Standard voice digitization in the Public Switched Telephone Network (PSTN) produces a data rate of 64 kilobits per second (kbps). Because transmitting a digital signal via radio requires about 1 Hz of radio bandwidth for each bps, an uncompressed digital voice signal would require more than 64 kHz of radio bandwidth. Without compression, this bandwidth would make digital transmission less efficient than analog FM cellular, which uses only 25-30 kHz for a single voice channel. Therefore, digital systems compress speech information using a voice coder or Vocoder. Speech coding removes redundancy in the digital signal and attempts to ignore data patterns that are not characteristic of the human voice. The result is a digital signal that represents the voice audio frequency spectrum content, not a waveform.

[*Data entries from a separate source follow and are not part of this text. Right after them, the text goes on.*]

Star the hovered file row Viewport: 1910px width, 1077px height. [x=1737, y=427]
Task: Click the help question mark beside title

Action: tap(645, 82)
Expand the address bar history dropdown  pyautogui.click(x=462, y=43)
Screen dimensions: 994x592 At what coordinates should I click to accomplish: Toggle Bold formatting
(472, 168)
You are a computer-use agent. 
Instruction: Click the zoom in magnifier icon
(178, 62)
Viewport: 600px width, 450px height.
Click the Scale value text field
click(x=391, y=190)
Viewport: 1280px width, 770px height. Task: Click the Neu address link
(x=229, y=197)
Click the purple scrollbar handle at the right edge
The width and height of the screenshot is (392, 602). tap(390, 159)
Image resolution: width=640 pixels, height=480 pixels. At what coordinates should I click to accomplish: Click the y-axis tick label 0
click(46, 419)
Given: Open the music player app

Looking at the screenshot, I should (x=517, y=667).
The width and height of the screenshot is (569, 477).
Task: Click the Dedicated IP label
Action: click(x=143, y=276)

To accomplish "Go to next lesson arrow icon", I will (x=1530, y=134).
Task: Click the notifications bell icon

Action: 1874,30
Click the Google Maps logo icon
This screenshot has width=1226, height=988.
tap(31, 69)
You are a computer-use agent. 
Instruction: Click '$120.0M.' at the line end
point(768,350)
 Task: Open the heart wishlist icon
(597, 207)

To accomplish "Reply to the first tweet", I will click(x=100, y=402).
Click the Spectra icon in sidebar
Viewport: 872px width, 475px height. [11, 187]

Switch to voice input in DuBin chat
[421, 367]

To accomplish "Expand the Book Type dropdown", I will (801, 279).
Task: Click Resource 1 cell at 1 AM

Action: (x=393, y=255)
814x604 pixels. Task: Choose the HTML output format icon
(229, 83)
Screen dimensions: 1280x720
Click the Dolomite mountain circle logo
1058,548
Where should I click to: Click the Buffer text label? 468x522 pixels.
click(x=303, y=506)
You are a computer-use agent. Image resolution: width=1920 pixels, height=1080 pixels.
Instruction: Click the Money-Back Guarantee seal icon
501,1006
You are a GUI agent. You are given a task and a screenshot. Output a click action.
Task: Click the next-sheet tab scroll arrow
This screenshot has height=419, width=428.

A Vocoder characterizes the input signal. It looks up codes in a code book table that represents various digital patterns to choose the pattern that comes closest to the input digitized signal. The amount of digitized speech compression used in digital cellular systems varies. For the IS-136 TDMA system, the compression is 8:1. For CDMA, the compression varies from 8:1 to 64:1 depending on speech activity. GSM systems compress the voice by 5:1.
Digital Cellular Systems:
The types of 2nd generation digital cellular systems include GSM, IS-136 TDMA and CDMA.
Global System for Mobile Communication (GSM):
The Global System for Mobile Communications (GSM) system is a global digital radio system that uses Time Division Multiple Access (TDMA) technology. GSM is a digital cellular technology that was initially created to provide a single-standard pan-European cellular system. GSM began development in 1982, and the first commercial GSM digital cellular system was activated in 1991. GSM technology has evolved to be used in a variety of systems and frequencies (900 MHz, 1800 MHz and 1900 MHz) including Personal Communications Services (PCS) in North America and Personal Communications Network (PCN) systems throughout the world. By the middle of 2003, 510 networks in 200 countries offered GSM service.
The GSM system is a digital-only system and was not designed to be backward-compatible with the established analog systems. The GSM radio band is shared temporarily with analog cellular systems in some European nations.
When communicating in a GSM system, users can operate on the same radio channel simultaneously by sharing time slots. The GSM cellular system allows 8 mobile telephones to share a single 200 kHz bandwidth radio carrier waveform for voice or data communications. To allow duplex operation, GSM voice communication is conducted on two 200 kHz wide carrier frequency waveforms.
The GSM system has several types of control channels that carry system and paging information, and coordinates access like the control channels on analog systems. The GSM digital control channels have many more capabilities than analog control channels such as broadcast message paging, extended sleep mode, and others. Because the GSM control channels use only a portion (one or more slots), they typically co-exist on a single radio channel with other time slots that are used for voice communication.
A GSM carrier transmits at a bit rate of 270 kbps, but a single GSM digital radio channel or time slot is capable of transferring only 1/8th of that, about 33 kbps of information (actually less than that, due to the use of some bit time for non-information purposes such as synchronization bits).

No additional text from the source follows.